SUPPLIED ENTRIES:
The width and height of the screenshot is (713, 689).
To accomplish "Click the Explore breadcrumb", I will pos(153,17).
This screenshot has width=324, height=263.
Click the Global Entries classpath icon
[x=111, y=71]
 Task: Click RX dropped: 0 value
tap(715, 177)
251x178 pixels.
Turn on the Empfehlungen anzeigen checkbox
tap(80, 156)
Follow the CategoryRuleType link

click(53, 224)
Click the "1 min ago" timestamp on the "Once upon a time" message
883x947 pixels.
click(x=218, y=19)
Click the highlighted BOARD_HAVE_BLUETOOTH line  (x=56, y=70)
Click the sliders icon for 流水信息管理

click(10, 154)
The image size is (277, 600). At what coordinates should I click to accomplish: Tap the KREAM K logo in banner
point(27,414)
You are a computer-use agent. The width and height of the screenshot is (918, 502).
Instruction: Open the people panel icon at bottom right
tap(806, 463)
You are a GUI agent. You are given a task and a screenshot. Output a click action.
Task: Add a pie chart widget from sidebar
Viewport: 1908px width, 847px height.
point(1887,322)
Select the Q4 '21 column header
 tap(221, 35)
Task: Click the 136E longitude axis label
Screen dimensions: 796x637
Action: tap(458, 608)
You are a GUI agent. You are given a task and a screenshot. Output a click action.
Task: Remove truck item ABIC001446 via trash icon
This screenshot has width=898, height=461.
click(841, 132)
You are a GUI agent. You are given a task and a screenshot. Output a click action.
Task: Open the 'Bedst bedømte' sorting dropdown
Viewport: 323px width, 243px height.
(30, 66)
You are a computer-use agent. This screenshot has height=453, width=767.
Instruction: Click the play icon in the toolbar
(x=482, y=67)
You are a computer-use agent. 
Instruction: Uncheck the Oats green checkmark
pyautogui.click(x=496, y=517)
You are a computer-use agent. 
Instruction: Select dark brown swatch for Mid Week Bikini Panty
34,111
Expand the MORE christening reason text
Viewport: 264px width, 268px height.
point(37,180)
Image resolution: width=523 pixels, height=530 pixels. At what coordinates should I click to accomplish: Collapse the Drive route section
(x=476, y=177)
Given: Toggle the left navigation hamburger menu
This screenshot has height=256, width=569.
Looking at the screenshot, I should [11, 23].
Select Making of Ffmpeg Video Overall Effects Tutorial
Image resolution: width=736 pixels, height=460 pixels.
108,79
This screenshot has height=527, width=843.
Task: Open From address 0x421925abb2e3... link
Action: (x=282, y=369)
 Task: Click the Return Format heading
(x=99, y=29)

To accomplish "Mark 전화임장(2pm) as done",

EXERCISE AIM:
An exact copy of the material above is needed.

EXPECTED ANSWER:
The width and height of the screenshot is (713, 689).
To accomplish "Click the Explore breadcrumb", I will pos(153,17).
This screenshot has width=324, height=263.
Click the Global Entries classpath icon
[x=111, y=71]
 Task: Click RX dropped: 0 value
tap(715, 177)
251x178 pixels.
Turn on the Empfehlungen anzeigen checkbox
tap(80, 156)
Follow the CategoryRuleType link

click(53, 224)
Click the "1 min ago" timestamp on the "Once upon a time" message
883x947 pixels.
click(x=218, y=19)
Click the highlighted BOARD_HAVE_BLUETOOTH line  (x=56, y=70)
Click the sliders icon for 流水信息管理

click(10, 154)
The image size is (277, 600). At what coordinates should I click to accomplish: Tap the KREAM K logo in banner
point(27,414)
You are a computer-use agent. The width and height of the screenshot is (918, 502).
Instruction: Open the people panel icon at bottom right
tap(806, 463)
You are a GUI agent. You are given a task and a screenshot. Output a click action.
Task: Add a pie chart widget from sidebar
Viewport: 1908px width, 847px height.
point(1887,322)
Select the Q4 '21 column header
 tap(221, 35)
Task: Click the 136E longitude axis label
Screen dimensions: 796x637
Action: tap(458, 608)
You are a GUI agent. You are given a task and a screenshot. Output a click action.
Task: Remove truck item ABIC001446 via trash icon
This screenshot has width=898, height=461.
click(841, 132)
You are a GUI agent. You are given a task and a screenshot. Output a click action.
Task: Open the 'Bedst bedømte' sorting dropdown
Viewport: 323px width, 243px height.
(30, 66)
You are a computer-use agent. This screenshot has height=453, width=767.
Instruction: Click the play icon in the toolbar
(x=482, y=67)
You are a computer-use agent. 
Instruction: Uncheck the Oats green checkmark
pyautogui.click(x=496, y=517)
You are a computer-use agent. 
Instruction: Select dark brown swatch for Mid Week Bikini Panty
34,111
Expand the MORE christening reason text
Viewport: 264px width, 268px height.
point(37,180)
Image resolution: width=523 pixels, height=530 pixels. At what coordinates should I click to accomplish: Collapse the Drive route section
(x=476, y=177)
Given: Toggle the left navigation hamburger menu
This screenshot has height=256, width=569.
Looking at the screenshot, I should [11, 23].
Select Making of Ffmpeg Video Overall Effects Tutorial
Image resolution: width=736 pixels, height=460 pixels.
108,79
This screenshot has height=527, width=843.
Task: Open From address 0x421925abb2e3... link
Action: (x=282, y=369)
 Task: Click the Return Format heading
(x=99, y=29)

To accomplish "Mark 전화임장(2pm) as done",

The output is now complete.